• **Kutipan Pilihan**
+===+
UMKM Bingung Soal Modal? Platform Equity Crowdfunding Bisa Jadi Alternatif

Kemajuan teknologi memberikan pelaku UMKM banyak kemudahan untuk mendapat pendanaan. Salah satunya melalui Equity Crowdfunding.

CEO Bizhare, Heinrich Vincent. Foto: Twitter/@Vincentbizhare

apahabar.com, JAKARTA – CEO Bizhare Heinrich Vincent mengungkapkan saat ini Usaha Mikro Kecil Menengah (UMKM) masih ditemukan mengalami kesulitan dalam hal akses permodalan.

Meski begitu, perkembangan teknologi saat ini seharusnya dapat dimanfaatkan pelaku UMKM untuk mencari pendanaan. Salah satunya dapat menggunakan platform Equity Crowdfunding (ECF). Dengan begitu, UMKM dapat mulai mengurangi mencari modal usaha melalui institusi perbankan.

“Melalui ECF, UMKM tidak perlu lagi pusing mencari Investor atau capital venture yang mau berinvestasi,” ujarnya dalam Diskusi Bisnis Layak Investasi secara Virtual di Jakarta, Selasa (4/10).

Berdasarkan peraturan OJK No.37/POJK.04/2018 Pasal 1 Ayat 1, ECF merupakan penyelenggara layanan penawaran saham yang dilakukan oleh penerbit untuk menjual saham secara langsung kepada pemodal melalui jaringan sistem elektronik yang bersifat terbuka.

Melalui platform tersebut, memungkinkan pemilik UMKM mendapat modal dari pendanaan dalam bentuk penjualan saham tanpa melalui bursa efek.

“Pendanaannya akan seperti di bursa efek. Karena itu, UMKM harus terbuka secara keuangan kepada investor,” imbuhnya.

Hal ini menjadi peluang bagi sebanyak 64 juta UMKM di Indonesia agar bisa mengembangkan diri menjadi naik kelas.

Seperti yang diketahui, bahwa UMKM memiliki kontribusi besar dalam Produk Domestik Bruto (PDB) dengan persentase mencapai 61 persen. UMKM juga berkontrubusi besar sebagai penyerap tenaga kerja di Indonesia dengan daya serap mencapai 97 persen.
+===+
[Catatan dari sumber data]
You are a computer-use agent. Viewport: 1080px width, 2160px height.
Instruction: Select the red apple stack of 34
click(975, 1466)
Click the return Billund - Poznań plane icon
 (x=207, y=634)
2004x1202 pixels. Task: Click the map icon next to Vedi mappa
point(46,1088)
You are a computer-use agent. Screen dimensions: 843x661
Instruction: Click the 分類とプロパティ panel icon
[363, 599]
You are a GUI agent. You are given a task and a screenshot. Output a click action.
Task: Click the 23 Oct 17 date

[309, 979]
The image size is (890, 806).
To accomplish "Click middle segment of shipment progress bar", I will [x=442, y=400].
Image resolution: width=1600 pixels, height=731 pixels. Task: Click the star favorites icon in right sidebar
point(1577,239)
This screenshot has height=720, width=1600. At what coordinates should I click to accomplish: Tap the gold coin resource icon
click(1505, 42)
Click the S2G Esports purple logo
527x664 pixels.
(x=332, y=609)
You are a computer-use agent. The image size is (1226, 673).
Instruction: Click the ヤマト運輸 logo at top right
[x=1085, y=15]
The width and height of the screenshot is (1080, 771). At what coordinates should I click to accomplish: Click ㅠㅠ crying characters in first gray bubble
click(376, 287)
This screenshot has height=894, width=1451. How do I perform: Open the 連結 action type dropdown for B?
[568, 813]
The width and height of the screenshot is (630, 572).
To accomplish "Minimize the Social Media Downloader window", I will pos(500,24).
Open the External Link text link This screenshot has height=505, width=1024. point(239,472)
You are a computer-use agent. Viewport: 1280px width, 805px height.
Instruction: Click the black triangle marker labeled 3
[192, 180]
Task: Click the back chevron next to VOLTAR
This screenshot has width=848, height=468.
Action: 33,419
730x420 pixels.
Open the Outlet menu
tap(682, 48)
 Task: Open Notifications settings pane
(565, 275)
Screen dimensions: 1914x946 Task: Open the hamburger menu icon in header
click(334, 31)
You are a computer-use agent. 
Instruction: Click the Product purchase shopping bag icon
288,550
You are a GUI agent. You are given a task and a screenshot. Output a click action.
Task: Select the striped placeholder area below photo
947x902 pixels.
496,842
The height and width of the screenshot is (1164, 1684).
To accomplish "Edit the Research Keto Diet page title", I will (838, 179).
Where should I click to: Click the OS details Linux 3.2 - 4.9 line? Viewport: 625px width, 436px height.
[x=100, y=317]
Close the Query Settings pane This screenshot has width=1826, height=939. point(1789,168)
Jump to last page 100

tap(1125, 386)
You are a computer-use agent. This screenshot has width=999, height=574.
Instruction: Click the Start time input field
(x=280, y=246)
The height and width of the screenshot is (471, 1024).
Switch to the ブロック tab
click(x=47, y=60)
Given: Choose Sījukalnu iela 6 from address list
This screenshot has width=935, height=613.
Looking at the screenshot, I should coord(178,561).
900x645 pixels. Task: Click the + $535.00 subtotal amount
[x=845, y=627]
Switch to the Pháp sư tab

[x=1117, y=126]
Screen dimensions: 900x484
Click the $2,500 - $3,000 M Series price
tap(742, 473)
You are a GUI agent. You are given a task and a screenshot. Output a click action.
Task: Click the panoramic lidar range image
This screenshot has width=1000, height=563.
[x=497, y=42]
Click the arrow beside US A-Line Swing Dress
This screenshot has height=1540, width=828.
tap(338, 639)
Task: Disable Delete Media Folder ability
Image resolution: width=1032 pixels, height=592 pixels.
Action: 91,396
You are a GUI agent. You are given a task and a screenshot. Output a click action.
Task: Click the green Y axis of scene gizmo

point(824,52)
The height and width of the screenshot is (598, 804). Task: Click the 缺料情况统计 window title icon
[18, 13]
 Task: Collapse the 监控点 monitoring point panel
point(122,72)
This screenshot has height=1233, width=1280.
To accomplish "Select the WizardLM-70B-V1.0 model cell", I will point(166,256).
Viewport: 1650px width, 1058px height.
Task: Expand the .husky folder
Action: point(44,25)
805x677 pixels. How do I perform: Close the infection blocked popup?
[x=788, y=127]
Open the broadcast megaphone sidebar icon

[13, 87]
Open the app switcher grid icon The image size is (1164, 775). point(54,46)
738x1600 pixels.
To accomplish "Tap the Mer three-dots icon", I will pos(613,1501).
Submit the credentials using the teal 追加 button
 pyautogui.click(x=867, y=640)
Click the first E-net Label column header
+===+
• **Tugas 1**
Menurut artikel tentang equity crowdfunding, berapa persen kontribusi UMKM terhadap Produk Domestik Bruto?
• **Tugas 2**
Ringkas paragraf artikel tentang equity crowdfunding yang diawali "Meski begitu, perkembangan teknologi" dengan tetap memuat fakta utamanya.
• **Tugas 3**
Salin tanpa perubahan bagian artikel tentang equity crowdfunding, mulai dari kata-kata yang memuat "Berdasarkan peraturan OJK" dan berhenti setelah "yang bersifat terbuka.".

• **Kotak Jawaban 1**
61 persen.

• **Kotak Jawaban 2**
Pelaku UMKM seharusnya memanfaatkan perkembangan teknologi untuk mencari pendanaan, misalnya melalui platform Equity Crowdfunding (ECF). Dengan cara ini, UMKM dapat mulai mengurangi pencarian modal usaha melalui institusi perbankan.

• **Kotak Jawaban 3**
Berdasarkan peraturan OJK No.37/POJK.04/2018 Pasal 1 Ayat 1, ECF merupakan penyelenggara layanan penawaran saham yang dilakukan oleh penerbit untuk menjual saham secara langsung kepada pemodal melalui jaringan sistem elektronik yang bersifat terbuka.